Procédure devant la cour :
Par une requête et un mémoire, enregistrés le 17 mai 2018 et le 15 novembre 2018, le ministre de l'intérieur demande à la cour d'annuler ce jugement et de rejeter la demande de première instance.
Il soutient que :
- contrairement à ce qu'ont considéré les premiers juges, les documents d'état civil produits sont de complaisance et ne permettent pas d'établir les liens de filiation allégués ; ceux-ci ne peuvent pas davantage être établis par possession d'état ;
- les refus de visa sont légalement justifiés, au regard de l'article L. 411-2 du code de l'entrée et du séjour des étrangers et du droit d'asile, compte tenu de l'absence de déchéance du père de ses droits parentaux ou de décès de celui-ci ;
- en l'absence de lien familial établi, le tribunal ne pouvait se fonder sur la méconnaissance des stipulations des articles 8 de la convention européenne de sauvegarde des droits de l'homme et des libertés fondamentales et 3-1 de la convention internationale relative aux droits de l'enfant.
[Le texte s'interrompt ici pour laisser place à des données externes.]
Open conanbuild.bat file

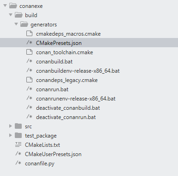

Par des mémoires en défense, enregistrés le 16 juillet 2018, le 13 novembre 2018, le 23 novembre 2018 et le 4 décembre 2018, MmeC..., représentée par MeB..., demande à la cour :
1°) de rejeter la requête ;
2°) de rappeler au ministre l'injonction prononcée par le tribunal administratif ou, à défaut, de prononcer à son encontre une astreinte de 100 euros par jour de retard ;
3°) de mettre à la charge de l'Etat le versement à son conseil d'une somme de 1 500 euros sur le fondement des articles L. 761-1 du code de justice administrative et 37 de la loi du 10 juillet 1991.
Elle fait valoir que les moyens soulevés par le ministre ne sont pas fondés.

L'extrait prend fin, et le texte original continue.